Owner Dan Snyder has been active since taking over the team in 1999, to say the least. He has turned the Redskins into the greatest revenue producer in the National Football League, but he has failed again and again to use that money to bring in players (see Albert Haynesworth’s 7-year, $100 million contract) and coaches (wait for it) that can win. From Marty Schottenheimer to Steve Spurrier to Joe Gibbs to Jim Zorn, Snyder’s big-name approach to hiring has ended with lots of losing, unrest and firing.

Don’t look now, but Mike Shanahan fits the mold as the next high-profile honcho who will inevitably receive an early pink slip from Snyder. And don’t be fooled by the acquisition of Donovan McNabb – he never won a Super Bowl with a better supporting cast in Philadelphia, and now he’s 33.

Finally, we come to today’s “good news” – the Nationals. In fairness, they have a winning record this season after 23 games. But it really is too easy to point out the flaws in this franchise, which has lost 100 games and finished with the worst record in Major League Baseball the last two years. They have yet to have a winning campaign in D.C. and last year misspelled “Nationals” as “Natinals” on the front of their uniforms – for a regular season home game.

Perhaps the clearest sign of the ball club’s plight is that any and all current hype surrounding the team is being created by a player in Double-A. When people think about the Nationals, they think about former San Diego State phenom Stephen Strasburg and wonder when the front office will call up the flamethrowing right-hander so that he can pitch at Nationals Park.

Granted, I’m excited about seeing what Strasburg can do in the big leagues, too. But he’s never even thrown a pitch for the Nationals, and yet he’s the face of the franchise. Would a minor leaguer ever be the biggest story concerning the Red Sox, Yankees or Phillies? No, because they’re relevant ball clubs.

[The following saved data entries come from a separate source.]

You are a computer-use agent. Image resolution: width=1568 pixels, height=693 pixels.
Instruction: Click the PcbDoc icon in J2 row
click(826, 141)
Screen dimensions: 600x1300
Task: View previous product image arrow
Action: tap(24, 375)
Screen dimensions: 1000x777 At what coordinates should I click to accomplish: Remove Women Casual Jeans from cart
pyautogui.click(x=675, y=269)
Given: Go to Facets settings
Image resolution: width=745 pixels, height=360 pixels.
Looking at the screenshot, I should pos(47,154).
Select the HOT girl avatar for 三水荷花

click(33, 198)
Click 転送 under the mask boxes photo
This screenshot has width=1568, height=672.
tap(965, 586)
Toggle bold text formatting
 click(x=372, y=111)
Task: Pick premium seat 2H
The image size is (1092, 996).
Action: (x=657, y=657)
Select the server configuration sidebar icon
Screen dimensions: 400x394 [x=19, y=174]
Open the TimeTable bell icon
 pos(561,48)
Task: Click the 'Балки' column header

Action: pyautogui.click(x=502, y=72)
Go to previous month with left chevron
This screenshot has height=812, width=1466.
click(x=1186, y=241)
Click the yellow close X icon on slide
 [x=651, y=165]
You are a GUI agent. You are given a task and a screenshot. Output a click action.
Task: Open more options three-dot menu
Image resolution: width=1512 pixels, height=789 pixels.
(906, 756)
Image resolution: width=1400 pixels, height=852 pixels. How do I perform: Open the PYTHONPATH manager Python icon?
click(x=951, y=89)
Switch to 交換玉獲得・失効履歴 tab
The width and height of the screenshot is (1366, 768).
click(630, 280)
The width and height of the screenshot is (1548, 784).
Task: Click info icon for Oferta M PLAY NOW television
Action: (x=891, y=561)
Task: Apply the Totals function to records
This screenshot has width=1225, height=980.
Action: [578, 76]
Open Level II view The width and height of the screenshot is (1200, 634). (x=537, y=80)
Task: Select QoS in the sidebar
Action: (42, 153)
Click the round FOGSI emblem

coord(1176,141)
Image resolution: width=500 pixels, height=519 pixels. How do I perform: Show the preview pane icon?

Someday – maybe even someday soon – Washington will have winners to cheer for at the professional level. As the city of Tampa showed in the 2000s, an entire city’s worth of teams can all make drastic turnarounds within the same decade (see the Buccaneers’ 2002 Super Bowl, the Lightning’s 2004 Stanley Cup and the Rays’ 2008 run to the World Series). But to do that, the District will have to shake its well-earned reputation for playing host to teams that choke, break the law, underachieve or just flat-out lose.

Connor Gregoire is a freshman in the College. For Love of the Game appears in every other Friday issue of Hoya Sports.